A total of 619 patients underwent 24-hour ambulatory BP monitoring. Patients were grouped as normal, HTN, or ISH. Clinical characteristics, mean BPs, and mean heart rate were compared between the groups.


Two hundred seventy-one patients had normal BP, 98 had HTN, and 90 had ISH. Antihypertensives were used in 37% with normal BP, 51% with HTN, and 58% with ISH. The pulse pressure was highest for ISH (67 [10] mm Hg), followed by HTN (59 [12] mm Hg) and normal BP (49 [7] mm Hg; P < 0.0001). Heart rate in ISH was 71 [10] beats per minute; slower than that for normal BP (73 [11] beats per minute; P = 0.0464) and HTN (78 [12] beats per minute; P < 0.0001).

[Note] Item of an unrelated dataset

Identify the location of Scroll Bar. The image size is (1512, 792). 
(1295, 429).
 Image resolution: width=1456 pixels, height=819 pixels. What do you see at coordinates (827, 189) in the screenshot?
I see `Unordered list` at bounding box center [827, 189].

There was a positive relationship between diastolic BP and heart rate. In ISH, there was a negative relationship between systolic BP and heart rate (slope = −0.18; r = 0.24; P = 0.0209) and a positive relationship between diastolic BP and heart rate (slope = 0.19; r = 0.33; P = 0.0015).


The noted relationship of heart rate to systolic BP and pulse pressure may in part explain the lower efficacy of β-blockers in patients with ISH. The rate-lowering effects of these medications may result in an increase in systolic and pulse pressures.